Pienso mucho en las mudanzas. Me he cambiado de casa veinte veces. Busco lo mismo siempre: luz por las ventanas, espacios amplios y, con suerte, una terraza o balcón para tomar el sol con todo el cuerpo. Son lo único que garantiza, a veces, que el día termine sin derrota. Luz, ventana, amplitud, palabras que están en el diccionario, pero que en mi cabeza son una imagen, un recuerdo, una sensación. Cuando digo terraza, por ejemplo, veo el sol del mediodía quemándome la piel en la terraza de un apartamento en Bogotá. Cuando no llovía, cuando tenía suerte.

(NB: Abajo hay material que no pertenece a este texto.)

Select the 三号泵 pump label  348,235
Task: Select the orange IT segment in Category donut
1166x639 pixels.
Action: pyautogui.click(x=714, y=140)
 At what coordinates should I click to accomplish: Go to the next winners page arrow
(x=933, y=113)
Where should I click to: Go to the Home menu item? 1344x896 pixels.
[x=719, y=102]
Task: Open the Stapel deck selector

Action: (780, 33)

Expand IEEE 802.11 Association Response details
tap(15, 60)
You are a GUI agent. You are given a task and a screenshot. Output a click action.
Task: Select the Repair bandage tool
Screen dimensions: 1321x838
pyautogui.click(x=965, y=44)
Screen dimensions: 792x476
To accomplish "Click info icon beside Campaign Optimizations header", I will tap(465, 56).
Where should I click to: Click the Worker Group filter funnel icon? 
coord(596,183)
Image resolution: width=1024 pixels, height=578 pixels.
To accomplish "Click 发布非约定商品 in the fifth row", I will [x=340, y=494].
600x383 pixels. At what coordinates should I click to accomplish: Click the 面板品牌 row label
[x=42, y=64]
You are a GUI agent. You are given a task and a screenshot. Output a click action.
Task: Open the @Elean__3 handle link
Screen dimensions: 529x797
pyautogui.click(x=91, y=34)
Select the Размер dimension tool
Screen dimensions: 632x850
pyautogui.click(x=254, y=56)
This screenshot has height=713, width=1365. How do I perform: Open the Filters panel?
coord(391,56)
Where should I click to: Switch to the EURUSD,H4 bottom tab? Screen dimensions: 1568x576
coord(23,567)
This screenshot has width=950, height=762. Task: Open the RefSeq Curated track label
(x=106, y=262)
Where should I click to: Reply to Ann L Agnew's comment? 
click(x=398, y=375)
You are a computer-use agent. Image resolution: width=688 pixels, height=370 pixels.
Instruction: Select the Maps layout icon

No es el espacio en sí lo que me importa, sino lo que hace con mi cuerpo, con mi ánimo, con mi forma de estar en el mundo. Por eso busco siempre lo mismo, una sensación que pueda volver a habitar. Porque las palabras son metáforas y aunque todos busquemos luz por las ventanas, nunca pensamos en lo mismo. Quisiera recordar más seguido que las palabras construyen todo, tejen los hilos de mis días, de mi relación con el mundo, con otros, con las cosas. Una silla al lado de la cama, una taza para el café, una biblioteca. Objetos que hacen que una casa sea mi casa. Mi refugio. Una relación invisible pero fundamental.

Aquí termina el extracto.